Rob Buscher, curator of 'Okaeri: The Nisei Legacy at Shofuso,' on Turtle Island in the Shofuso koi pond. (Peter Crimmins/WHYY)

The “ten mat” room of the Shofuso Japanese house in Fairmount Park is so named because it is the size of ten tatami floor mats. It now welcomes visitors to sit on those mats and watch a three-channel video projection, “Okaeri,” meaning “Welcome home.”

To the left are 8mm home movies taken in 1957 by the Japanese craftsmen who came to Philadelphia to build the Shofuso house. You can see the jumpy, hand-held camerawork of framing posts being cut and joined, and the koi pond being dug out.

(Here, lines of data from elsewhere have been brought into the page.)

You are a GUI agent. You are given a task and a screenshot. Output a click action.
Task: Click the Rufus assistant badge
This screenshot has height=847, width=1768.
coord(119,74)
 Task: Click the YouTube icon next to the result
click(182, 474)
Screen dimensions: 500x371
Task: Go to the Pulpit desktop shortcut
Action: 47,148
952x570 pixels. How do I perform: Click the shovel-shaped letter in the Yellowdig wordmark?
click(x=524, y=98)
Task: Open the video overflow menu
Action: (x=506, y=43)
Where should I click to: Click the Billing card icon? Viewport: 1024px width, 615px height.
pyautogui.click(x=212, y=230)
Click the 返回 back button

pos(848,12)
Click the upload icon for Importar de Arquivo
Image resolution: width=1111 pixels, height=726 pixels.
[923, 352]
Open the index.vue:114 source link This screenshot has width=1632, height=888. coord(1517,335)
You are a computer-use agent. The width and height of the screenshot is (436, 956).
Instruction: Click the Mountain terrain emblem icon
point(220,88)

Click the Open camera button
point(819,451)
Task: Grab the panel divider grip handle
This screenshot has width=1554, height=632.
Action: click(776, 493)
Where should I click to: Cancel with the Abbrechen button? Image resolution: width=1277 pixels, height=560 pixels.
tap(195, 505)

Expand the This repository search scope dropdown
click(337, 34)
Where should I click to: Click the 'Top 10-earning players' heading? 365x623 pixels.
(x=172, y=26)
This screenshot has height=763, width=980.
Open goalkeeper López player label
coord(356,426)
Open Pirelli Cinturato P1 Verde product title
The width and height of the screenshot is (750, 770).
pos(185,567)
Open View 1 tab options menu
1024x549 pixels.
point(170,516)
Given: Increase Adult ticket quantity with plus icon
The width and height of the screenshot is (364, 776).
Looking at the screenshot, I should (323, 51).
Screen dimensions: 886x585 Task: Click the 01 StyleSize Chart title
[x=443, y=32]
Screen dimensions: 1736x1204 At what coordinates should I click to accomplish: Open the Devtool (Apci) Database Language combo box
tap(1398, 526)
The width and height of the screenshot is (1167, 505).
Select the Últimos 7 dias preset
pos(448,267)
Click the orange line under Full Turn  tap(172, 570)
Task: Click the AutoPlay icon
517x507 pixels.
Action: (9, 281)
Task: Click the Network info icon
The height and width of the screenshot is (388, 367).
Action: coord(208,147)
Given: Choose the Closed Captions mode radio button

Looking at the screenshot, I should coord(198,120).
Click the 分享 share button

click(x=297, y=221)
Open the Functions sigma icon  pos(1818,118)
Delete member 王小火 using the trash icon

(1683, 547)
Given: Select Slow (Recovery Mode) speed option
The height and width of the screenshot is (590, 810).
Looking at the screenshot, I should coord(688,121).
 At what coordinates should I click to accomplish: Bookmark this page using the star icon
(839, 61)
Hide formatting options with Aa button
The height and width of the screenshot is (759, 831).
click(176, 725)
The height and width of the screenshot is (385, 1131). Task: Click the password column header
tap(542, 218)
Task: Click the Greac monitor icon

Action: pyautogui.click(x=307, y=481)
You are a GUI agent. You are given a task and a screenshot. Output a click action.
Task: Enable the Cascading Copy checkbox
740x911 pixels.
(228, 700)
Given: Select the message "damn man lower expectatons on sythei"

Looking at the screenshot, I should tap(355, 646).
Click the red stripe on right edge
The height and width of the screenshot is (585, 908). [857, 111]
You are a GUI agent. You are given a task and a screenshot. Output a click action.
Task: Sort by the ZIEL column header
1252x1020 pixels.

To the right is video footage of the same house in 1999, being repaired by, again, traditionally trained Japanese carpenters.

In the middle is a slideshow of photographs and oral histories of the people that turned Shofuso into the centerpiece of Philadelphia’s Japanese heritage: the Nisei, or second-generation Japanese immigrants. Many of them had been forcibly incarcerated in internment camps during WWII for being perceived as threats to the war effort.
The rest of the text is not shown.